In the lead-up to my 70th birthday in December, I’ve been playing with the idea of declaring myself old. This is my way of getting used to the idea. After all, at some point I have to own my age, and ‘old’ is just a word, isn’t it?
I know there are many people of advanced years who don’t want to own up to their age. For the most part in our society, old has a pejorative connotation. Middle aged isn’t so bad. Being called a senior is still on the soft side. But old is, well, old.
I had a lovely woman come to my yoga class this week for the first time. She announced that she is 87 years old. Her daughter who is a regular student of mine brought her along because she knew that yoga could foster mum’s general well being. From the beginning of the class to the end, mum exhibited a great can-do spirit.
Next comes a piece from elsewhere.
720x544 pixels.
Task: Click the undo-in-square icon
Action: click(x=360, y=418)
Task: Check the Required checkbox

Yet when I praised her at the finish of the session, she said, ‘What’s the point of doing yoga when I’m so old?’ I hoped that she could get enthusiastic about the benefits of yoga for her age – really for any age. Because she had had a bad fall a couple of years ago, gaining more strength and better balance, for instance, would be invaluable advantages for her.
Yoga is an amazing tool box that gives a measure of control over so many aspects of the ageing process. Let me wax lyrically. Yoga fosters normal breathing even as your vital lung capacity is decreasing. It keeps you supple and able to move with relative freedom. It keeps your body’s systems – circulatory, digestive, nervous, for example – working efficiently. It promotes tone and function of internal organs. Best of all are the mental, emotional and spiritual benefits of yoga that derive from learning the art of relaxing and meditating. And there’s so much more!
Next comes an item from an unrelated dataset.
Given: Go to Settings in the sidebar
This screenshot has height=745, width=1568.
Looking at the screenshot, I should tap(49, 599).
I feel blessed by good health at this stage of my life, and that has reduced my concerns about ageing. At the same time, I know that my condition could change any time, possibly in the blink of an eye. So, I don’t take my health for granted.
A wonderfully irreverent comedian named George Carlin had some things to say about ageing. He passed away in 2008 and bequeathed us some simple notions about how to enjoy the process of growing old.
Old Age Advice
- Throw out nonessential numbers. This includes age, weight and height. Let the doctors worry about them. That’s why you pay them.
- Keep only cheerful friends. The grouches pull you down.
- Keep learning. Learn about the computer, crafts, gardening…. Never let the brain idle.
- Enjoy simple things.
- Laugh often, long and loud.
- Let tears happen. Endure, grieve and move on.
- The only person who is with us our entire life is ourselves. Be alive while you are alive.
- Surround yourself with what you love whether it’s family, pets, keepsakes, music plants, hobbies…. Your home is your refuge.
- Don’t take guilt trips. Take a trip to the mall, even to the next country, to a foreign county, but not to where guilt is.
The last suggestion on Carlin’s list is particularly relevant to us ‘oldies’:
Cherish your health. If it is good, preserve it. If it is unstable, improve it. If it is beyond what you can improve, get help.
Keep encouraging the oldies in your life to come to a yoga class. Even though you’ve extended invitations before, don’t give up. Yoga really is for everyone.